[Entries from a data collection]
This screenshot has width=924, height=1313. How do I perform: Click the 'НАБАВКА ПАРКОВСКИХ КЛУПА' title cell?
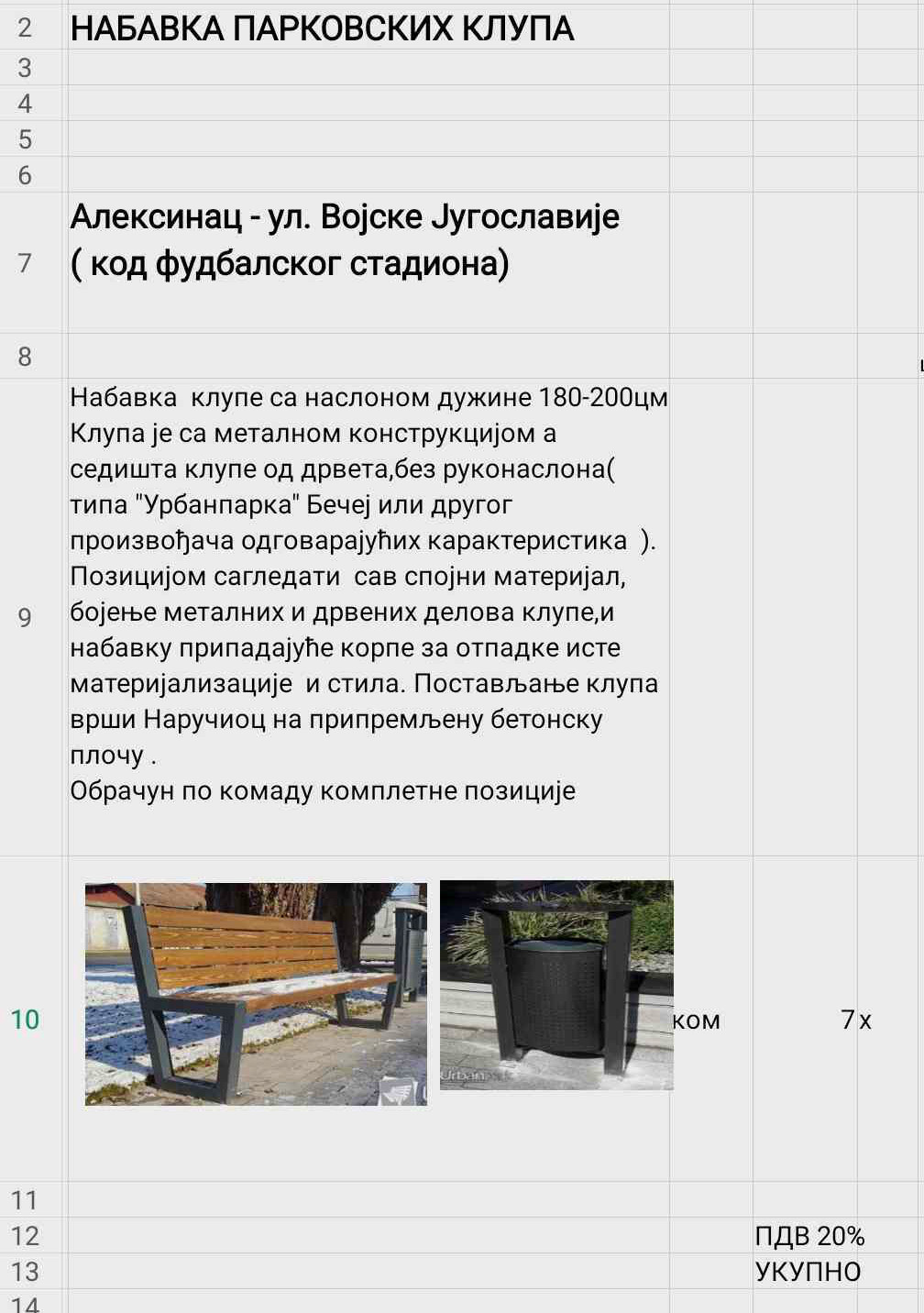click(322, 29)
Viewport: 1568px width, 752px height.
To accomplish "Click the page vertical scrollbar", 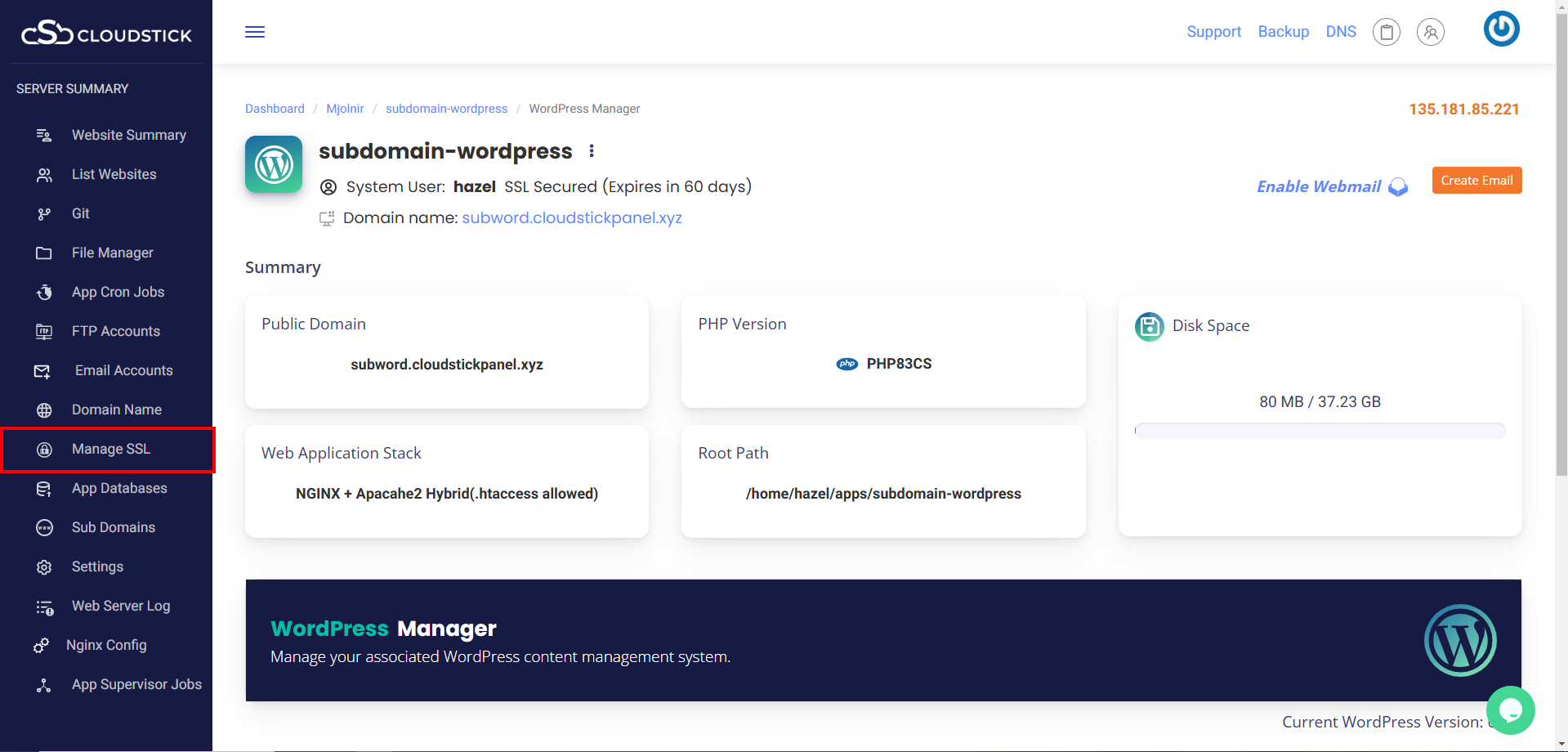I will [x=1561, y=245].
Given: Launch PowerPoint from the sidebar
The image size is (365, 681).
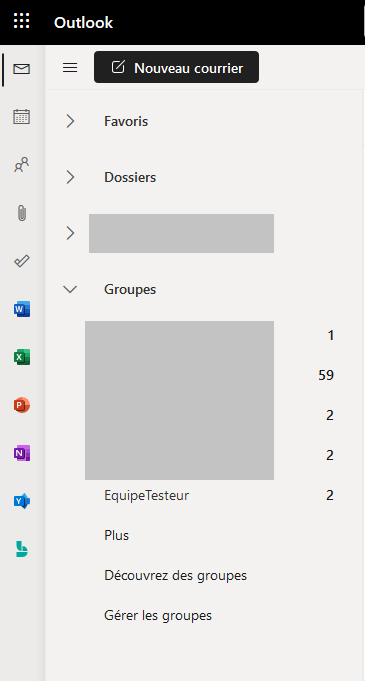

▸ **JOB**:
List every line of the entries above that contains the word "width". Case counts.

▸ **TASK OUTPUT**:
This screenshot has width=924, height=1313. How do I perform: Click the 'НАБАВКА ПАРКОВСКИХ КЛУПА' title cell?
Viewport: 1568px width, 752px height.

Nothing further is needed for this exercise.